If you’ve ever “Tindered” your way through loneliness abroad, or posted an ad/message on Couchsurfing looking for cool people to hang out with and ended up alone with some dude with hidden (or not so hidden) intentions, you’ll probably know at least some of these characters listed below. If not, well….don’t say I didn’t warn you.
He’s that cool guy who plays guitar, the drums, the piano, whatever instrument – he can do it. He also writes poetry or song lyrics and is an excellent cook. Can he dance? Of course he can. Is he bilingual? More like, multilingual! Is he bragging about his skills? Damn right he is. But we all love him. Mainly because we all want to BE him. This guy is still single because he ain’t got time for no relationship. He’s either somewhere jamming with his friends, practicing a new skill or exploring small islands and remote villages in Southeast Asia and South America.
Personal experience: He was the kind of guy I would have expected to meet somewhere a little more exotic, but no, I met him in Norway. A spicy Latino with wavy shoulder length hair and big brown eyes. We had been talking on and off online for a while, and he invited me to a bonfire party on the beach while I was visiting the south of Norway with my mother (and abandoned her at the hotel for the occasion). As cliche as it may sound, the guy brought his own guitar to the party, played a couple of self-penned songs and sang like an angel (in Spanish and English). As lovely as it all was, I just wanted him to finish up and give me a little attention. And perhaps even his jacket. I was starting to get cold. And bored, as I knew nobody there, besides him. Turned out, I had competition. All the girls at the party wanted a piece of him. Had he invited all of us as some kind of…audience? I had no idea. Nor did I stick around to find out.
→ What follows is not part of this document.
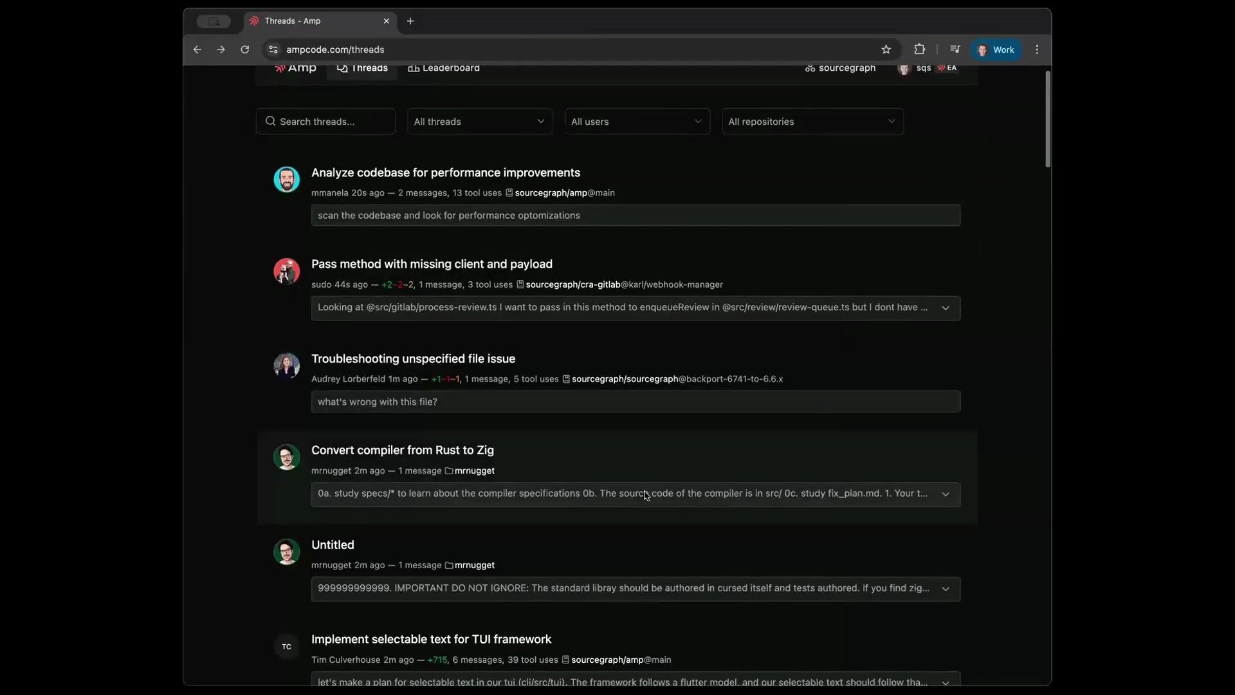Expand the Rust to Zig thread message preview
He’s the guy who throws a tantrum if things don’t go his way. He doesn’t have a lot of friends, but he has a lot of cool gadgets. This is a spoiled brat who never ventured into adulthood and probably never will. Turn him down and he’ll threaten to trash talk you all over the internet or get one of his “important connections” to hack your laptop. And your phone. And your mother’s phone. And then he’ll steal your dog. Or something. This guy was born into money, but prefers to date outside his circle. You’ll either meet him at a high end nightclub or online while vacationing somewhere in the Mediterranean or at a luxury resort in the Caribbean. Whenever he’s not busy partying on yachts in Europe or Instagramming from St Barts, this guy is swiping left and right, searching for a Cinderella who can keep up with his antics – or shall we say, Tinderella.
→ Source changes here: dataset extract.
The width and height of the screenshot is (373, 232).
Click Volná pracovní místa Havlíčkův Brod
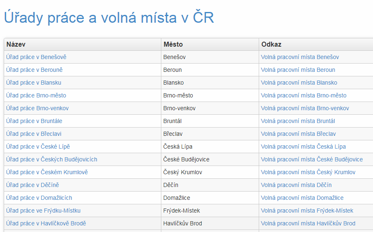click(x=308, y=223)
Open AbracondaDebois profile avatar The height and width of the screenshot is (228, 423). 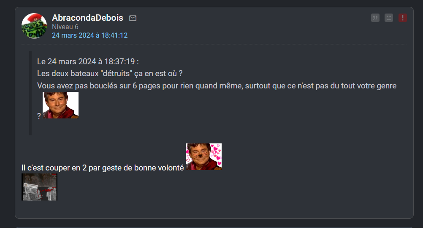(x=34, y=26)
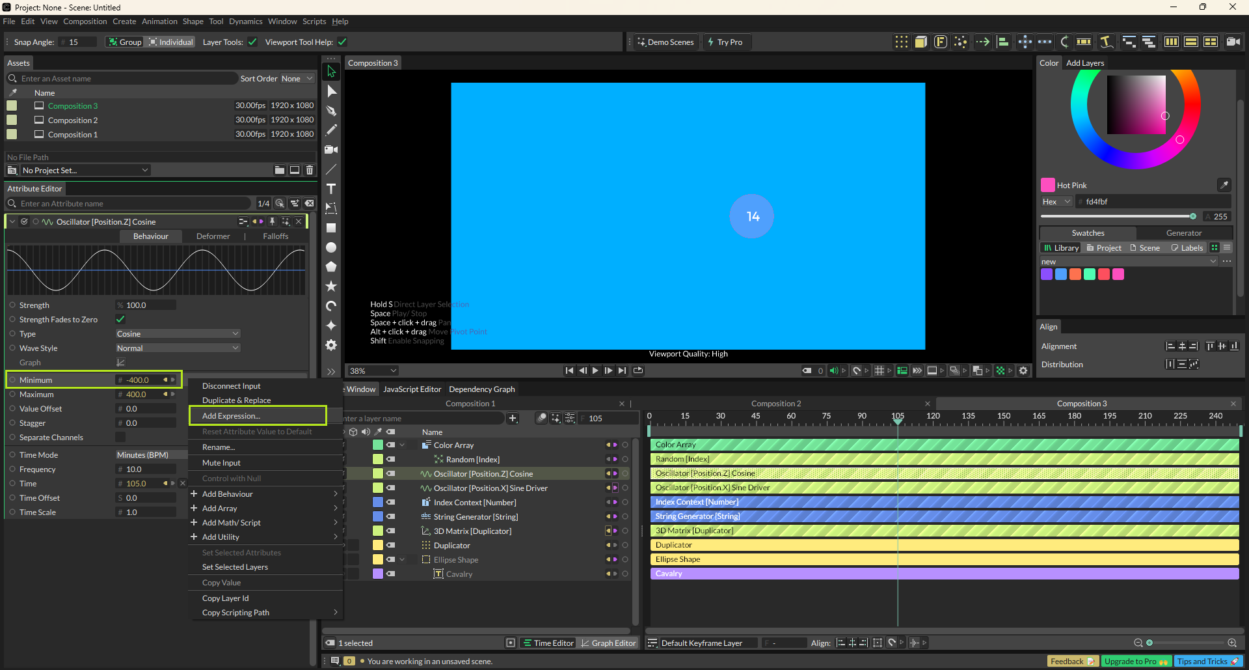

Personal experience: I met this guy in Orlando, Florida.We went to a casual restaurant, nothing fancy. The guy seemed pretty normal at first. That was, until he turned the date into some kind of a sales presentation, where I was the buyer and he was the product. He talked about his car, his suit, his salary, his employees, his house, his future plans. Him, him, all about him. I was bored and couldn’t wait to get out of there. As soon as I got home, I received a text from the guy. He wanted to meet again. I didn’t reply. Five minutes later he called me. I didn’t pick up. New text. Another one. And another one. And he called again. And again. And again. I switched off my phone, then switched it back on the next day and received a nice little message saying “You weren’t even that pretty, anyway”.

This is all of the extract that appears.